Text extract
--- --- ---
# need to upgrade!



## MeganChristine (Nov 10, 2014)

Hi all. I'm new to this forum. I've been into photography for several years now and the past 2 I've been doing pictures for people.  I started out with a Nikon d40 but i need to upgrade! I will be getting a small studio set up in the near future and I would like to invest in a new camera. 

I'm looking for something that will give me better picture quality, work well on a studio setting as well as outdoors, and something within reasonable price (less than $1,000)


----------



## dennybeall (Nov 10, 2014)

Under $1000 is a tough limit
Less camera - more lens.....
Perhaps a D5300 and a couple of prime lenses?


----------



## jr19 (Nov 10, 2014)

I guess it depends on what lenses you have already.  You can pick up the D7100 body brand new for just under $1000....used for quite a bit less.  If you don't need something that new, you can pick up a used D7000 for around $500-$575.  If you can do without some of the extra features that the D7000 has but want the same sensor, the D5100 is going for under $350 used.  You can pick up a couple nice lenses with your extra money.  You could probably pick up the 85mm f/1.8g and the 50mm f/1.8g for around $550 used.

There are a lot of options...I'd personally probably go for more on the lenses and less on the body with that budget.
--- --- ---
Return, word for word, the part of the camera upgrade thread from "I'm looking for" to "of prime lenses?".
--- --- ---
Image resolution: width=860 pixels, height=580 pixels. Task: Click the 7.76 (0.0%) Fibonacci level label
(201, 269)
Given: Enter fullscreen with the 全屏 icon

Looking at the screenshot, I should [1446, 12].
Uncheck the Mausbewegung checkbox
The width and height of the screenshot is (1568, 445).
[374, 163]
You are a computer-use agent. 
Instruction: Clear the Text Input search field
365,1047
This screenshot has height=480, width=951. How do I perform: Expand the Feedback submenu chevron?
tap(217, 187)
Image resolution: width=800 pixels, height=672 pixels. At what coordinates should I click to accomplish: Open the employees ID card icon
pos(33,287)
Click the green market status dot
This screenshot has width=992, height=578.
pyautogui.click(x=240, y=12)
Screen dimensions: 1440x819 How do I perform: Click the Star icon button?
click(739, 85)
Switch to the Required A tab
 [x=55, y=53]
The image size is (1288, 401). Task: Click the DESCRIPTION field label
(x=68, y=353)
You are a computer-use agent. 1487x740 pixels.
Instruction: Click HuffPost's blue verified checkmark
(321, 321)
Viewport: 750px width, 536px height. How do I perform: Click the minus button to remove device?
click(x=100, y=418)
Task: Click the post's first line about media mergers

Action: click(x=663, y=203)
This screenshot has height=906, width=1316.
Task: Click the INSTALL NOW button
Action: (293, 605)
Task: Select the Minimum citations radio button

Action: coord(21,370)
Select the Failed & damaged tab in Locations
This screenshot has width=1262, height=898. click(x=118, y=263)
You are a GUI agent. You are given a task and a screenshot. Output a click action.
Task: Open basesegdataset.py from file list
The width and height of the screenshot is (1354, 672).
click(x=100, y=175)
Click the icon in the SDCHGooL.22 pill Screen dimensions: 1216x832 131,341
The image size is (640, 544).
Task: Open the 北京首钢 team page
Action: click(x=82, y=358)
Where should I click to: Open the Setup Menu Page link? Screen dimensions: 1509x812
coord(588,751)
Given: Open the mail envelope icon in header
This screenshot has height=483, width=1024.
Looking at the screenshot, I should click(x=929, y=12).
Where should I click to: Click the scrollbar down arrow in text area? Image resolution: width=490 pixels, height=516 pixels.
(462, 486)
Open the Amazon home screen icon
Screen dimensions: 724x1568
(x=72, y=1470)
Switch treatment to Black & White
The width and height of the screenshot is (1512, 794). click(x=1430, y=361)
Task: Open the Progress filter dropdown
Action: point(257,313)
--- --- ---
Reply to the exercise
I'm looking for something that will give me better picture quality, work well on a studio setting as well as outdoors, and something within reasonable price (less than $1,000)


----------



## dennybeall (Nov 10, 2014)

Under $1000 is a tough limit
Less camera - more lens.....
Perhaps a D5300 and a couple of prime lenses?